I’ve never ventured much into the golden yellow world of spaghetti squash. Now, thanks to pairing up with the food artist, I realize I have totally been missing out! She has a great trick for the simplest, quickest way ever to cook and prepare spaghetti squash (you’ll find it in the recipe below;). Now I’m incorporating it into everything I can think of! It’s the perfect noodle replacement for a Celiac sufferer like me. A beautiful match!
This spaghetti squash chow mein is seriously brilliant! How do you like to do with spaghetti squash? Let us know!
- 1 large spaghetti squash
- ½ cup low sodium soy sauce
- 3 garlic cloves, grated
- ½ tablespoon toasted sesame oil
- 1 tablespoon maple syrup or agave nectar
- 3 teaspoons freshly grated ginger
- 2 tablespoons avocado or flavorless oil
- ½ yellow onion, diced
- 3 celery stalks, thinly sliced diagonally
- 2 carrots, peeled and julienned
- 2 cups thinly shredded green cabbage
- 1 cup bean sprouts
- Sliced green onion for garnish
- Preheat oven to 375 degrees, and prepare a rimmed baking sheet with nonstick cooking spray.
- Use a fork to poke several holes across the surface of the spaghetti squash. Place the quash in a microwave safe dish and cover with a wet paper towel. Microwave for 8-10 to help soften the skin.This allows for easier cutting. Once cool enough to handle, cut the spaghetti squash in half crosswise and scrape out the seeds. Using a fork, scrape the flesh of the squash to create long strands and set aside in a separate bowl.
- In a small bowl, whisk together soy sauce, garlic, brown sugar, ginger and sesame oil. Set aside.

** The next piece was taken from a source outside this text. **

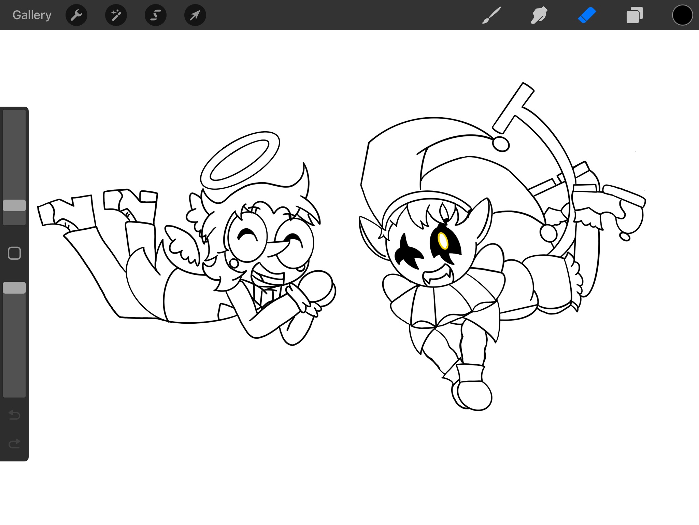Open the Actions wrench menu
Image resolution: width=699 pixels, height=525 pixels.
(x=76, y=15)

- In a large skillet over medium-high heat, heat vegetable oil. Add onion, celery and carrots and cook, stirring often, until tender, about 3 to 4 minutes. Stir in cabbage and bean sprouts and saute until heated through, about 2 minutes. Stir in the soy sauce mixture and cook for about 1 minute. Stir in spaghetti squash until well coated. Serve plain or top with baked orange chicken.